*Collected data entries:*
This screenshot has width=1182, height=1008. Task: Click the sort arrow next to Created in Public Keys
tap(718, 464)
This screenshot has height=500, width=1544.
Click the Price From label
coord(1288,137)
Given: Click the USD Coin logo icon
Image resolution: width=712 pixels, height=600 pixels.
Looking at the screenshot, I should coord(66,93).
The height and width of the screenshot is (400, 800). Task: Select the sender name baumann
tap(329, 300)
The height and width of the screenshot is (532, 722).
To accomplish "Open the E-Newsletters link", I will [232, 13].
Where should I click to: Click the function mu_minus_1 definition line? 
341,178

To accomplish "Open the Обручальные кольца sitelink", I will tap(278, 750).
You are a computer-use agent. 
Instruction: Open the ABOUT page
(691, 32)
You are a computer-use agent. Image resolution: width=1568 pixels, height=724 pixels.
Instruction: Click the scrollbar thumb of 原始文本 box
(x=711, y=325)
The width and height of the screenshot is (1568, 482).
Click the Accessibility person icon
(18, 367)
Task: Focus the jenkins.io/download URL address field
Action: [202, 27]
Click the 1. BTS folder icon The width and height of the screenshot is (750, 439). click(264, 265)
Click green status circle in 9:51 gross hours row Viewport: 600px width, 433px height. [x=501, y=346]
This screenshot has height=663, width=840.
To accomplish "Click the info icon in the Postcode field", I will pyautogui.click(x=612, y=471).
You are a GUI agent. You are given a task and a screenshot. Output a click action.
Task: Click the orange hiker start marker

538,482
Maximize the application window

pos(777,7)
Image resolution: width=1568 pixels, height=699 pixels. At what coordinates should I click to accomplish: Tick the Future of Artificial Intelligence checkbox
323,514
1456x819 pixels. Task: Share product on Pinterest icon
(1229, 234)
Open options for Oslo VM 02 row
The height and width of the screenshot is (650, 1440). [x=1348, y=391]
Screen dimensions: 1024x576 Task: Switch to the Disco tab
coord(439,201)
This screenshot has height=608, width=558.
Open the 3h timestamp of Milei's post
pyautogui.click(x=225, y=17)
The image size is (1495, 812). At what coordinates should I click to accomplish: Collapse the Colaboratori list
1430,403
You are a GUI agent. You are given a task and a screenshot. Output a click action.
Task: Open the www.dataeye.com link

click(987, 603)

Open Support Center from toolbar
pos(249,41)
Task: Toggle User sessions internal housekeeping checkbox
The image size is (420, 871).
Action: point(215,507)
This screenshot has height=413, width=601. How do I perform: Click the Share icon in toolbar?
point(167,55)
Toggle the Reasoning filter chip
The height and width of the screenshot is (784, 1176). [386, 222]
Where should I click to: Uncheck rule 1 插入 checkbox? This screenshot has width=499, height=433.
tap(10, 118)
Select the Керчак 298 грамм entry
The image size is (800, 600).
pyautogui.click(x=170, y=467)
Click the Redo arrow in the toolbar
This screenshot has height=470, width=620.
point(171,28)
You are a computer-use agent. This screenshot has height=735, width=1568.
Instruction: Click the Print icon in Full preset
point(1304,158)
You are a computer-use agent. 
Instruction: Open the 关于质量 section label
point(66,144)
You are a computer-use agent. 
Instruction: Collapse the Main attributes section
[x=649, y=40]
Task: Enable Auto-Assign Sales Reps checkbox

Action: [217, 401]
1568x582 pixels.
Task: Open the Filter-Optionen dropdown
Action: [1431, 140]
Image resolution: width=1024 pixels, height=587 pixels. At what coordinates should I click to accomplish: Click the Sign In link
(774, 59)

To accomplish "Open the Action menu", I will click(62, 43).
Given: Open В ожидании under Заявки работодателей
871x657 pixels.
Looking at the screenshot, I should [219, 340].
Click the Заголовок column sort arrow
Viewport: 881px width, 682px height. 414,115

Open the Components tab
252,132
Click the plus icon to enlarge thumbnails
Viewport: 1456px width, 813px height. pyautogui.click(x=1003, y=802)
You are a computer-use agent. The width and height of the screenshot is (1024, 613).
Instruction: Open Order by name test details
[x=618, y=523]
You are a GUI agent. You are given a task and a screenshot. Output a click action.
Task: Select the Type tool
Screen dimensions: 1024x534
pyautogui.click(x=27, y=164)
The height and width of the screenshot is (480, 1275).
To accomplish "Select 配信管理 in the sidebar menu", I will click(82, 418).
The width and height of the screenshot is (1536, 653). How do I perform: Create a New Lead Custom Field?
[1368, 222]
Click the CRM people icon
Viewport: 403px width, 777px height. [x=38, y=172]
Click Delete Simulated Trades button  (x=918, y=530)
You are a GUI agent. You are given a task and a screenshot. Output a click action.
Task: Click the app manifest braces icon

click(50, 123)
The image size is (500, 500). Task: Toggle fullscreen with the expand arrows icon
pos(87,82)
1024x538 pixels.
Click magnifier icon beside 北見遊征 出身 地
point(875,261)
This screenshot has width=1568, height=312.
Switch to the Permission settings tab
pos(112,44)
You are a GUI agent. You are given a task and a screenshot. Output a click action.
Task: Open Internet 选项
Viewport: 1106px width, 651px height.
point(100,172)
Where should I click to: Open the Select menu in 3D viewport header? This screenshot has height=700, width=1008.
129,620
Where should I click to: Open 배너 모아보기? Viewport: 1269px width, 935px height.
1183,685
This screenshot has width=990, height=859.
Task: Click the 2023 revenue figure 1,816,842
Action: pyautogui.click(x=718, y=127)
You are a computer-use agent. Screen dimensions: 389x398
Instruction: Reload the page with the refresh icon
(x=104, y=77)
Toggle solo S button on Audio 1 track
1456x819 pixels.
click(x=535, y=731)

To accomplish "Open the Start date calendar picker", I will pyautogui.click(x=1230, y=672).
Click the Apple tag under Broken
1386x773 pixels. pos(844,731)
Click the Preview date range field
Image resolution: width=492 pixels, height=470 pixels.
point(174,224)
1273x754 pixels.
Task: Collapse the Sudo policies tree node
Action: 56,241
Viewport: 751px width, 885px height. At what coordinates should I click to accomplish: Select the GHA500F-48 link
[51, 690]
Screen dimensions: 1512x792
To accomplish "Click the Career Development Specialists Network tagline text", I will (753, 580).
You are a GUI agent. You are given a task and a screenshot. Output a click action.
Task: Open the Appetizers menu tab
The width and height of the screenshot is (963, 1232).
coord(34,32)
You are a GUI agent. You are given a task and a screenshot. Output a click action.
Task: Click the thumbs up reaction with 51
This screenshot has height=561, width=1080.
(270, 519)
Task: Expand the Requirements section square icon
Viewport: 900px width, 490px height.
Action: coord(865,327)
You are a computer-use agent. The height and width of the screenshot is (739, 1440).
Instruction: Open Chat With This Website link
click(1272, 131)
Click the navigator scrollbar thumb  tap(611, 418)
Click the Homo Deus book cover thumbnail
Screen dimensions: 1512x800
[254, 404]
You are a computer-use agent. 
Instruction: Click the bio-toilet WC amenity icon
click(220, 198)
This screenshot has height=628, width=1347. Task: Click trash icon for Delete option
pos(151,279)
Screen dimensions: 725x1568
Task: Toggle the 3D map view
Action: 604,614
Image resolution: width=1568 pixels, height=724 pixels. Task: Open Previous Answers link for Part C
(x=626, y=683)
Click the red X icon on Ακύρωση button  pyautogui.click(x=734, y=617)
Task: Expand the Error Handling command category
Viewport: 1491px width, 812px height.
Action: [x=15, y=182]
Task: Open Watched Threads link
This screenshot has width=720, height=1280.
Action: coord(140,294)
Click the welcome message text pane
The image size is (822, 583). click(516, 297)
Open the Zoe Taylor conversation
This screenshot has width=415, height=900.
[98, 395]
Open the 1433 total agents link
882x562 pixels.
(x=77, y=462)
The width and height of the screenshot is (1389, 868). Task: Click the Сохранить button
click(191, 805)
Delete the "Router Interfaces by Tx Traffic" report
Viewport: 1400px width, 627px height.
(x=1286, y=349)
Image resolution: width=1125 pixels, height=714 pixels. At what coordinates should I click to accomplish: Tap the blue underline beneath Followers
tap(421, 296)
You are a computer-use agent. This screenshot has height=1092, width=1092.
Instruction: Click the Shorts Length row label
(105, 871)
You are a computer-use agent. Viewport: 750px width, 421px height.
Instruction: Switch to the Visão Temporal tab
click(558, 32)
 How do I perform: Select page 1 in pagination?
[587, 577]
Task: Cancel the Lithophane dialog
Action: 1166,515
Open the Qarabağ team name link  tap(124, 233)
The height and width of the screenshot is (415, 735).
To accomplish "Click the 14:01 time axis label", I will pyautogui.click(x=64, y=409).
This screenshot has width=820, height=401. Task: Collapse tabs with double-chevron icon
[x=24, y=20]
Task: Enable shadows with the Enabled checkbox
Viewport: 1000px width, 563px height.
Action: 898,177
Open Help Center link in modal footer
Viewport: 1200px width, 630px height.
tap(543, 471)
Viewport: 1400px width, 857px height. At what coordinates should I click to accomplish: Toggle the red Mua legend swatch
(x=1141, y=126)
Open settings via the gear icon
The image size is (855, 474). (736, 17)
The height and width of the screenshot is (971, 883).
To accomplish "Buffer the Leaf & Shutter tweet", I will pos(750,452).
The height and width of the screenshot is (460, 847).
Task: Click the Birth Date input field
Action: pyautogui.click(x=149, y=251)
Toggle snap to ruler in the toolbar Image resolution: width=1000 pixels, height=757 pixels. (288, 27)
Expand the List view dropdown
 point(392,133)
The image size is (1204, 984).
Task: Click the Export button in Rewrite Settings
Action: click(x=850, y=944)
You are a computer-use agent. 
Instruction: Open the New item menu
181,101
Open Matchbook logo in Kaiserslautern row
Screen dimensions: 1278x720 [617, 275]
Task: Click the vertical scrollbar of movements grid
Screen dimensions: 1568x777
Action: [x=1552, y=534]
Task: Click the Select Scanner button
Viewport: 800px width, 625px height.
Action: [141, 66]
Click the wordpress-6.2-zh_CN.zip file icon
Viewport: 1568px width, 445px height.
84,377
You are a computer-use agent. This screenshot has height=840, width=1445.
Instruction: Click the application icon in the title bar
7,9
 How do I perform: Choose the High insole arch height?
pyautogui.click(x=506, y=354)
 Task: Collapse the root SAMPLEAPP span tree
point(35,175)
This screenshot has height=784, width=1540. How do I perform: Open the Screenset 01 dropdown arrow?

*What you are asked to do:* Print, without alteration, only the lines above between the one holding "Task: Enable shadows" and the one holding "Task: Click the Select Scanner button", inclusive.

*Answer box:*
Task: Enable shadows with the Enabled checkbox
Viewport: 1000px width, 563px height.
Action: 898,177
Open Help Center link in modal footer
Viewport: 1200px width, 630px height.
tap(543, 471)
Viewport: 1400px width, 857px height. At what coordinates should I click to accomplish: Toggle the red Mua legend swatch
(x=1141, y=126)
Open settings via the gear icon
The image size is (855, 474). (736, 17)
The height and width of the screenshot is (971, 883).
To accomplish "Buffer the Leaf & Shutter tweet", I will pos(750,452).
The height and width of the screenshot is (460, 847).
Task: Click the Birth Date input field
Action: pyautogui.click(x=149, y=251)
Toggle snap to ruler in the toolbar Image resolution: width=1000 pixels, height=757 pixels. (288, 27)
Expand the List view dropdown
 point(392,133)
The image size is (1204, 984).
Task: Click the Export button in Rewrite Settings
Action: click(x=850, y=944)
You are a computer-use agent. 
Instruction: Open the New item menu
181,101
Open Matchbook logo in Kaiserslautern row
Screen dimensions: 1278x720 [617, 275]
Task: Click the vertical scrollbar of movements grid
Screen dimensions: 1568x777
Action: [x=1552, y=534]
Task: Click the Select Scanner button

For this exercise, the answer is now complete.